Cosa si può dire, invece, in campo teologico? Anche qui, non si tratta semplicemente di rompere con la vecchia teoria, come può essere il sistema tomistico, perché non più adatta alle nuove istanze culturali, ma di saper cogliere in questa anche elementi di validità e di continuità con il presente, pur se non più esaustivi e definitivi. Non si tratta, quindi, di riscoprire una tradizione, ma piuttosto di riformulare la vecchia tradizione e la vecchia teoria alla luce di un nuovo paradigma.

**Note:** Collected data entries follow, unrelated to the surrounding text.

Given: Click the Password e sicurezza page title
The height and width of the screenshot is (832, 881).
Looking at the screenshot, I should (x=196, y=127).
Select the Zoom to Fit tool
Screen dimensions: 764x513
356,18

E’ necessario un salto culturale nei vari settori della società!     

E’ arrivato dunque il tempo di prepararsi anche per un cambiamento di mentalità nelle proposte educative che provengono dalla scuola, dalla famiglia, dalla Chiesa. Se dessimo uno sguardo ai modelli educativi che abbiamo ricevuto, ci accorgeremmo che ci è stato quasi sempre insegnato ad affidarci, nel definire ciò che è giusto, ai competenti ed in ultima istanza alle autorità, e questo risulta ancora più evidente in ambito cattolico, pertanto il vero fedele non discute: obbedisce. Eppure il punto d’arrivo nella formazione educativa non è l’assorbimento passivo di un orientamento, bensì mettere una persona nella possibilità di giudicare, di assumersi il peso del giudizio.

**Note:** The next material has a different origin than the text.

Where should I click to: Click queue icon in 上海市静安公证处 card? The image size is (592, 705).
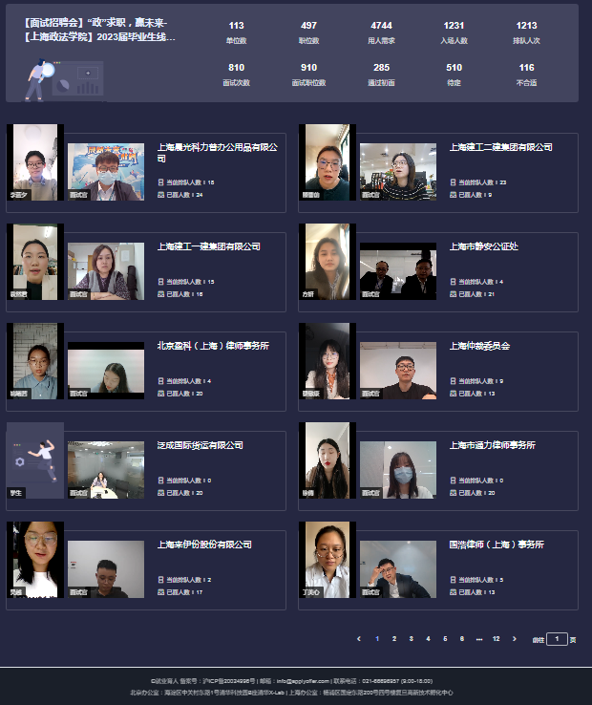click(x=453, y=281)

Si può obiettare e dire che ciò è pericoloso; è vero, ma i pericoli dell’obbedienza sono stati così evidenti che possiamo correre anche quest’altro rischio. Paradossalmente i maggiori disastri dell’umanità sono stati determinati non dalla disobbedienza delle menti libere e creatrici, ma dall’obbedienza della moltitudine di persone che non hanno avuto la piena coscienza e la forza del dissenso. Dobbiamo giudicare non nella solitudine individualistica di chi detiene la ‘verità’, ma con responsabilità nel confronto, nel dialogo e nella solidarietà.

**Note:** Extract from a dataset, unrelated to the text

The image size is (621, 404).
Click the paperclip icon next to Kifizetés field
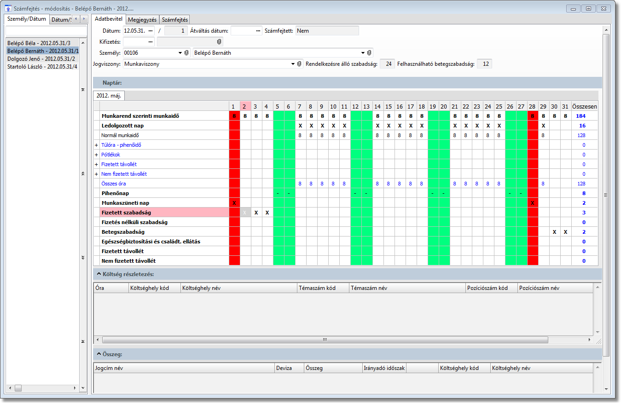tap(219, 42)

E’ arrivato anche il tempo di rivalutare il giudizio della coscienza e la fedeltà alla sua voce interiore. Ognuno di noi ha una coscienza che vive dentro la sua carne, il suo sangue, il suo ambiente sociale, la cultura in cui è cresciuto. Non c’è una coscienza ‘pura’, anche se a volte si vuol far credere il contrario. E tuttavia, la coscienza è un’esigenza, una ricerca, un orientamento costante dell’esistere, e non è la legittimazione degli arbitrii o del soggettivismo che produce <<alcune interpretazioni della morale cristiana che non sono compatibili con la sana dottrina>>, così come compare tra le righe dell’enciclica Veritatis Splendor.

Ancora, quando parlo di coscienza non mi riferisco a quella che assume una connotazione ‘narcisistica’, nella quale prosperano molti errori e generano atteggiamenti di chiusura e di intolleranza verso gli altri; mi riferisco piuttosto a quel tipo di coscienza che, pur partendo dall’’io’, si sviluppa e trova completamento nel ‘tu’.

Solo uscendo da sé la coscienza stabilisce quella specie di solidarietà strutturale con tutte le altre e ci porta a superare l’ ‘io’ nel ‘noi’, il ‘singolo’ nella ‘comunità’.             

 

 

      

  Francesco Primiceri

 


 

[1][1] Il Syllabus errorum modernorum (1864) rappresenta la difesa assoluta, senza compromessi, del sistema dottrinale e del potere medieval-controriformistico della Chiesa. Nell’Indice dei libri proibiti per i cattolici troviamo una grande parte degli spiriti liberi rappresentativi della modernità europea: accanto ai numerosi teologi e critici della Chiesa e ai fondatori della scienza moderna, Copernico, Galileo, i padri della filosofia moderna, Cartesio, Pascal, Bayle, Spinosa, Hobbes, Locke, Hume, Kant, Rousseau, Voltaire, gli storici Gibbon, Ranke, gli enciclopedisti Diderot e D’Alambert. Infine un’élite della letteratura moderna: Heine, Hugo, Lamartine, Dumas, Balzac, Flaubert, Zola, Leopardi.

[2][2] Collectio Lacensis, vol. VII, Freiburg 1890, p. 1032.

[3][3] Cfr. Costituzione <<Pastor aeternus>> Vaticano I

[4][4] Cfr. Y. Congar L’Eglise de Saint Augustin à l’epoque moderne, Paris, 1970.